On a recent trip to the United States, several experiences of air travel made me think about the absurdities of seemingly clearcut decisions that lead to unanticipated results. Economists call these unintended consequences.
Air Canada now charges for checked baggage on flights to the U.S. This is standard practice for U.S. Airlines so, to remain competitive, Air Canada keeps fares lower, but charges for checked baggage.
That, of course, leads passengers to minimize checked luggage which, I suppose, is a good thing, since you pack only those articles that are essential.
This frequently means, however, that gifts you might bring are left behind or reduced in size to meet the limitation on space. I left B.C. wine at home.
Another unintended consequence relates to carry-on baggage. That baggage is not subject to a charge and, as a result, it it is maximized as a means to avoid extra costs. But, while the acceptable dimensions of carry-on baggage are clearly stated, the actual size of much of the carry-on baggage has grown in volume.
This can generate a confrontation between the airline and its customers. When the carry-on is obviously oversized and the clerk at the boarding gate decrees it must be checked and generate a baggage charge, the atmosphere can get rather heated.
Another consequence for rule-abiding passengers is that unless you are able to be among the first into the plane, you may find all the space in the overhead bins filled with carry-ons. There is nothing quite as uncomfortable as having your carry-on articles stowed under the seat in front of you when the trip is lengthy. This is especially so when you stand over six feet.
I think the solution is to have right at the gate, not in some other place in the departure lounge, a box of the maximum permissible dimensions and every carry-on has to be put in it. If the carry-on is too big then it must be either checked or left behind.
The other unpleasant feature of air travel is the security inspection. Empty all your pockets. Take off your watch and jewelry, and belt if it has a metal buckle. Take any laptop out of its carry-on case and don't forget your jacket and, in many airports, your shoes as well.
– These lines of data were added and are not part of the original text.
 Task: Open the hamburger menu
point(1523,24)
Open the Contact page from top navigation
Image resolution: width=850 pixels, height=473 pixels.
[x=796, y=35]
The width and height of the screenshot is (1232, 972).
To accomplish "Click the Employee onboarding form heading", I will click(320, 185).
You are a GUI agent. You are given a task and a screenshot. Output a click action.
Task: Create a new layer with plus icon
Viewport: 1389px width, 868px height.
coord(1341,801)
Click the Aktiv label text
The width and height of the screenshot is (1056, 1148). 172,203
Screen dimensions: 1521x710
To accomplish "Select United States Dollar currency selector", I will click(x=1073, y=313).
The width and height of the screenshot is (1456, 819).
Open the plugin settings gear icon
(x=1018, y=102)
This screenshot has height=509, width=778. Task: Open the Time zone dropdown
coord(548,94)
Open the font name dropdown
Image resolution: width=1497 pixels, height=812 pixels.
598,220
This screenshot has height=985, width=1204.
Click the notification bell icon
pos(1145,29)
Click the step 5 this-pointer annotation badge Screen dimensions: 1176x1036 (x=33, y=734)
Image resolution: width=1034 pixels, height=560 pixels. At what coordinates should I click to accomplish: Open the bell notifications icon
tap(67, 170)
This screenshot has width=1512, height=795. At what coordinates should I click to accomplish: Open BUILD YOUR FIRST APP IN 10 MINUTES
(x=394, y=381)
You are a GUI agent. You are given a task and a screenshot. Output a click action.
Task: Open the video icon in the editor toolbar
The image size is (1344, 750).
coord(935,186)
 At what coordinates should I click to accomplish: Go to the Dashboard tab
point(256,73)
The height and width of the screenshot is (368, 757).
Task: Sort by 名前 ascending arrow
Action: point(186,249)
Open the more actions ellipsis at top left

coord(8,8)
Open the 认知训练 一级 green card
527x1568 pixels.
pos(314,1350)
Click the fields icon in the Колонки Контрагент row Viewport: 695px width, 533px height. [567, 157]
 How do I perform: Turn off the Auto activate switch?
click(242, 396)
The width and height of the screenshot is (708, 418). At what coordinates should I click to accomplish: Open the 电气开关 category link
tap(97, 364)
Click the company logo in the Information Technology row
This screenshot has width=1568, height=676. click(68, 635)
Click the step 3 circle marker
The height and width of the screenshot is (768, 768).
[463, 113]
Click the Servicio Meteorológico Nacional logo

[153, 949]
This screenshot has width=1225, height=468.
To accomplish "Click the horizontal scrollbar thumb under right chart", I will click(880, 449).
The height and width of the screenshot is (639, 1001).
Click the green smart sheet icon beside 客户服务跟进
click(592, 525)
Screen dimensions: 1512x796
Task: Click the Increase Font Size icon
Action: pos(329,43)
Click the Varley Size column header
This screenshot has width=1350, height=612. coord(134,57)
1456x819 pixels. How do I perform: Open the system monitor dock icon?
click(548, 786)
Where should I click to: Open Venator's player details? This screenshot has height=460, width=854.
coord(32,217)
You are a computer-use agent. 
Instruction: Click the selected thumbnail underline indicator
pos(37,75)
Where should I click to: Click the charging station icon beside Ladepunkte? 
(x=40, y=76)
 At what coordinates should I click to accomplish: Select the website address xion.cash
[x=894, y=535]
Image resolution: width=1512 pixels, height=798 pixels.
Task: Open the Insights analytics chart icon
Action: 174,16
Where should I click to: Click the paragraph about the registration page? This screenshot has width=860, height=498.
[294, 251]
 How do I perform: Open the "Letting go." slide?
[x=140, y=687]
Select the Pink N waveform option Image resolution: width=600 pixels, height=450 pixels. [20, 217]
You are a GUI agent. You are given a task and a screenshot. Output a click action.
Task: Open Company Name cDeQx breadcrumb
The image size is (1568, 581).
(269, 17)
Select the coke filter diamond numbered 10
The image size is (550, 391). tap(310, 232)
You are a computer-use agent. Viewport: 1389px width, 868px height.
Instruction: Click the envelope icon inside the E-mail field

Do all these rules really increase our safety? Do the vast quantities of information about every passenger crossing the border supplied by the airlines to the Department of Homeland Security serve any useful purpose?
Moreover, would a cost-benefit analysis show a positive number? I doubt it, but the lengthy and unpleasant process provides tangible proof that security is a priority and the travelling public is protected even if it is over-the-top expensive.
The greatest absurdity of it all was a sign in the San Francisco airport. People born before this date in 1937 need not remove their shoes
I can only wonder who came up with that ruling. Do 75-year-olds suddenly become unacceptable candidates for carrying out terrorist attacks? And does this miraculous transformation take place before or after the day of your 75th birthday? What happens if your birthday date is uncertain? Can the security types really detect a difference if you declare your birthday several days before it arrives? Do the officials have access to a database that will allow them to verify the accuracy of your birth date? Or, does this silly sign provide clear proof that people 75 and older complain so much about taking off their shoes that the security gurus decided feel letting them pass still shod is worth the risk? Which just shows the whole shoe bit is a sham.
Certainly the worst unintended consequence is that air travel has lost its appeal. I think we should all stay home and drink B.C. wine.